START DATA RECORDS
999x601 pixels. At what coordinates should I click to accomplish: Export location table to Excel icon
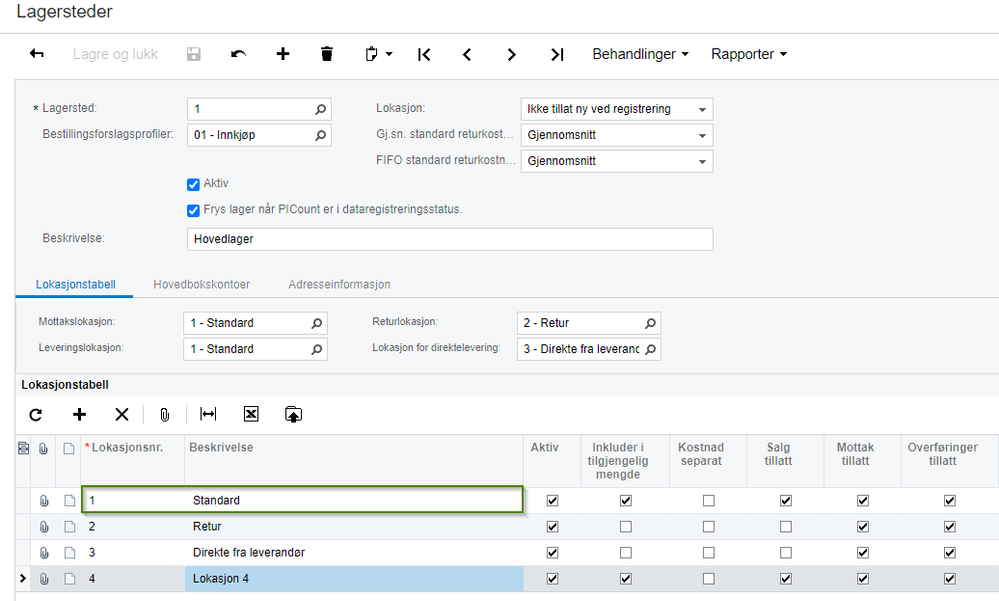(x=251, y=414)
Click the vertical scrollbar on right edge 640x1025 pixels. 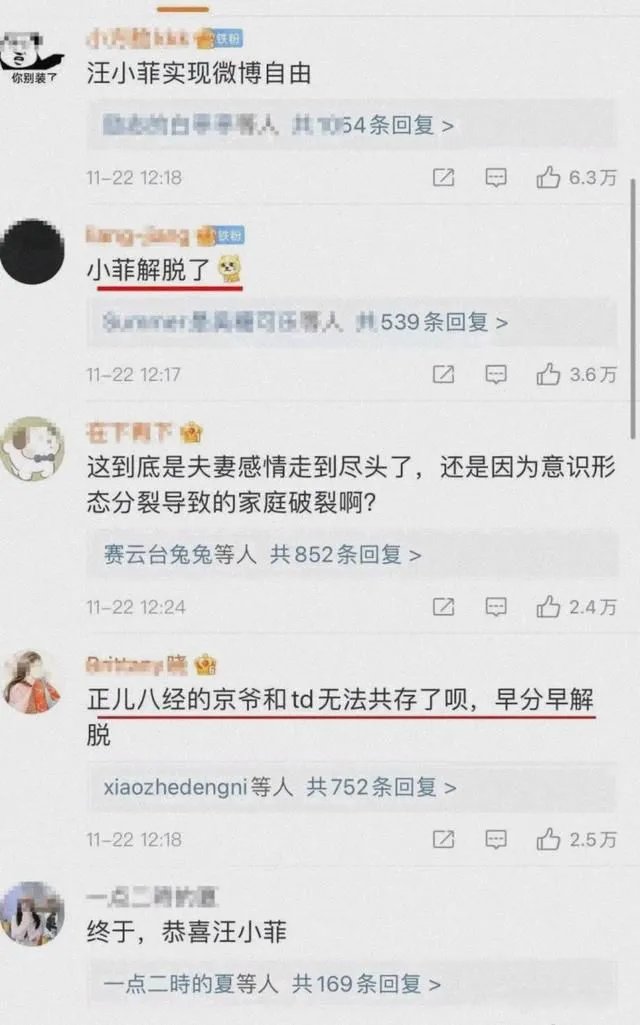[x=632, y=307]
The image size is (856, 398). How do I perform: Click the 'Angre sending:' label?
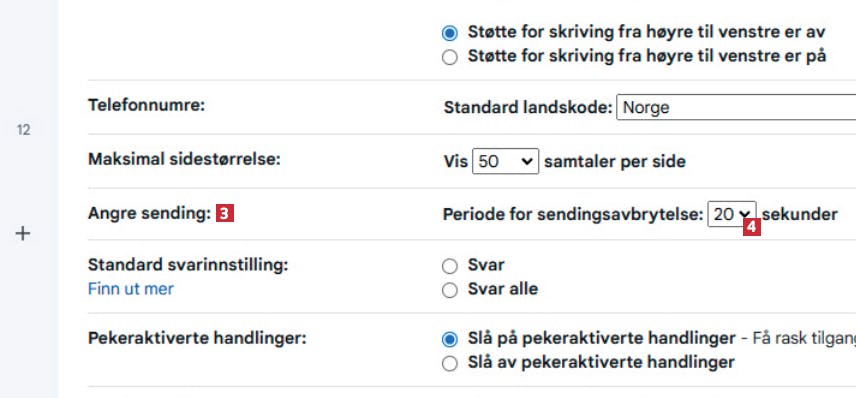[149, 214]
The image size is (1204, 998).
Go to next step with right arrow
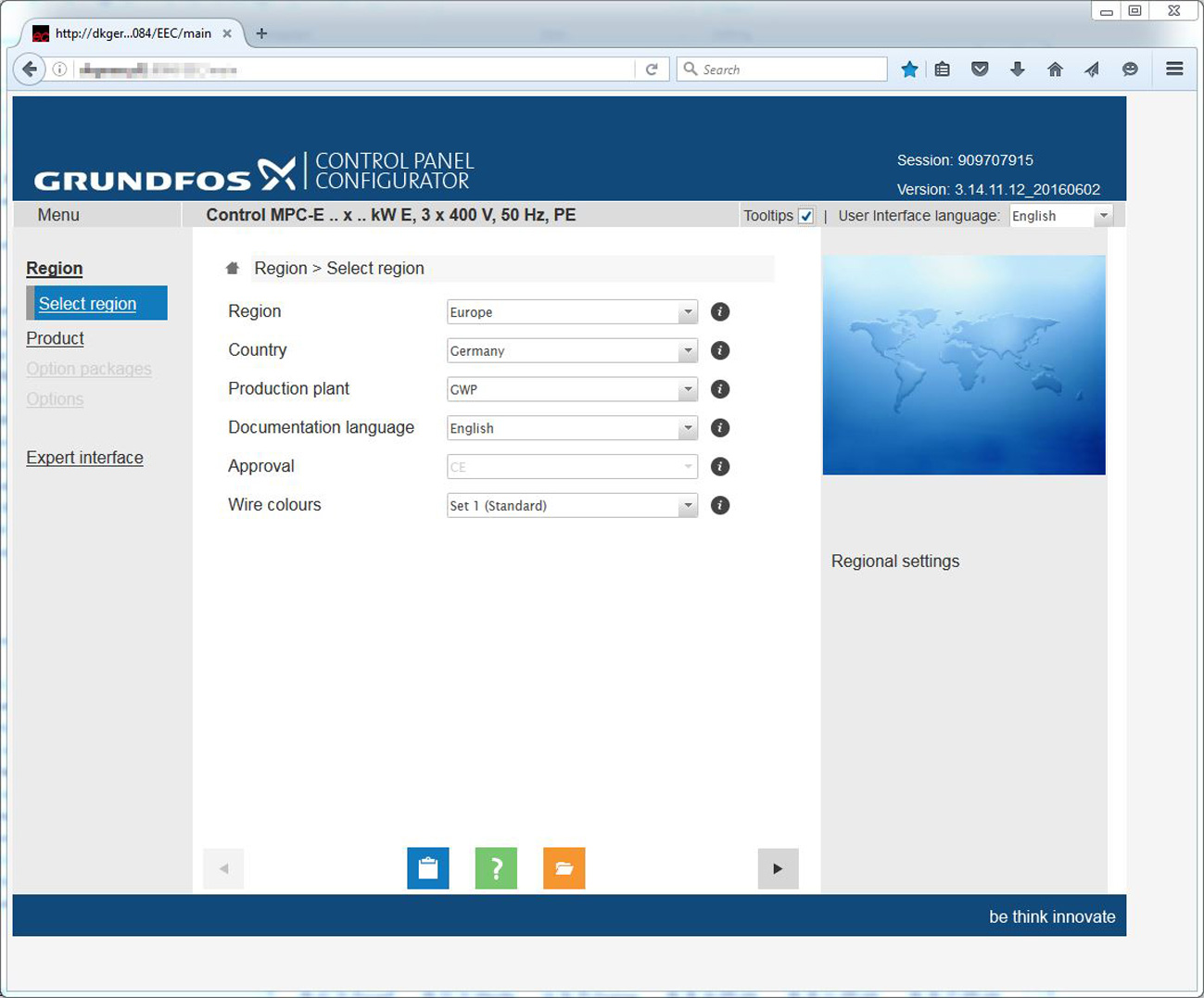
END DATA RECORDS
WORK TASK — Go to the line with "The image size is (856, 398)." in the entries above. Reproduce that line and each one after it to the end, exactly and without the pictures.

SOLUTION BELOW —
The image size is (856, 398). How do I perform: Click the 'Angre sending:' label?
[149, 214]
The image size is (1204, 998).
Go to next step with right arrow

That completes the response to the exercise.